We Wish To Inform You That Tomorrow We Will Be Killed With Our Families by Philip GourevitchThis remarkable history book is about the Rwandan genocide of 1994 which lead to the killing of between 500,000 and 100,0000 (up to 14.2% of the country’s population) in a hundred days. Journalist Philip Gourevitch, writing for the New Yorker, grapples with a series of complex and shocking stories from Rwanda. The book references colonial writer’s flawed views on racial identity; Hutu Power propagandist radio broadcasts and pamphlets; quotes from soldiers working for the UN; and an international law, unanimously adopted at the genocide convention  in 1948, created to prevent another holocaust.

To the book’s credit,  every historical argument and shocking statistic is placed within the context of an interviewed survivor. The interviewees cover a range of Rwandan society including: the old woman who survived the murder of her children; the allegedly criminal priest who escaped to Texas; the hotel manager, Paul Rusesabagina, who saved many Tutsi lives (as depicted in the 2004 film Hotel Rwanda) by using his social intelligence and business skills; and, most significantly, the current president of Rwanda Paul Kagame. The interviews are handled delicately as the sympathetic yet cynical Gouravitch attempts to come to terms with his experiences.

And I think great credit should be given to Gouravitch. Not only has the American journalist gone to great depths – he spent three years compiling the research for this book – to shed some light on some very dark stories, but he has done so with the articulate prose style of a good writer of fiction. As the book references Joseph Conrad and George Elliot, we are given a literary context for the great suffering and horrific acts of the past. The reader is shown a portrait of a poor country – tragically ignored by the UN – divided by ethnicity to the point of destruction. Then the reader, who will most likely be from a safer and wealthier country, is given a harrowing account of how humanitarian aid money was used following the highly organised mass murders. As the very people who had committed the atrocities fled to the refugee camps in neighbouring Zaire to escape prosecution, aid workers were manipulated to become naive pawns within a Mafia style system. Lives were saved, but many dodgy deals were done.

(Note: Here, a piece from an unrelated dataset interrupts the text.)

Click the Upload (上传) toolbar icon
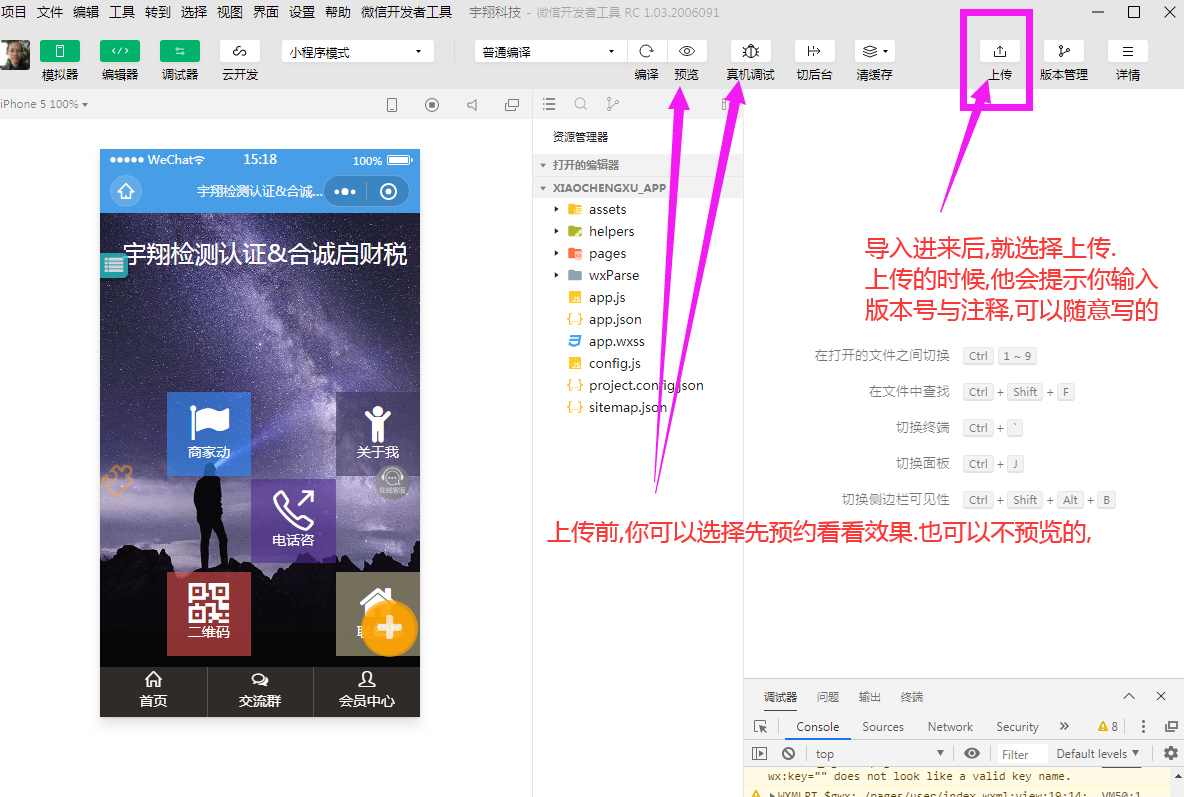999,52
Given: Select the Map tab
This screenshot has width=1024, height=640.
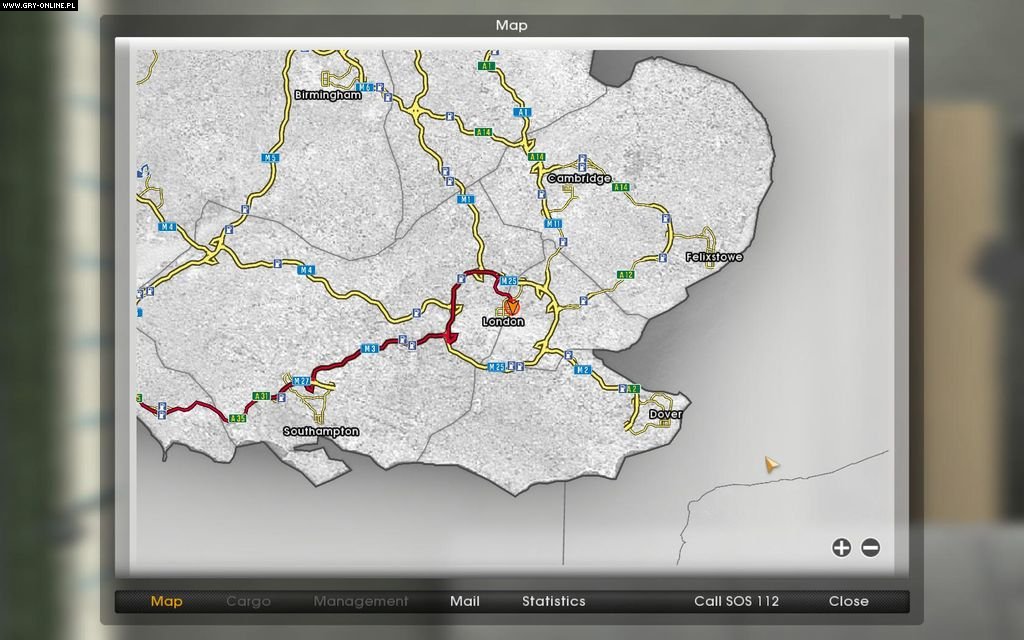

To conclude, I want to tell you a story from my own childhood. In 1994 I was a nine-year-old primary school student who didn’t like dinner-ladies. They would always be shouting at children and telling them things that didn’t make much sense. I remember one day I didn’t like the over-boiled pasta that I had been given to eat for school dinners. It must have been sitting in the pot for at least half an hour which left it inflated and incredibly soggy. Anyway, the dinner-ladies would tell the kids that they weren’t allowed to throw away their pasta “because of the starving children in Africa.” I would reply to them logically arguing that “if I don’t throw away this food it’s not going to go Africa so why can’t I throw it away.” I cleverly organised a lookout system with a couple of friends. Whilst the dinner-ladies weren’t looking or were having a fag outside, we’d make a dash for the throw-away bowl. Goodbye saturated pasta!

Having now read, in great detail, about what the dinner-ladies called “the starving children in Africa” I will, if called upon, defend my actions in a court of justice.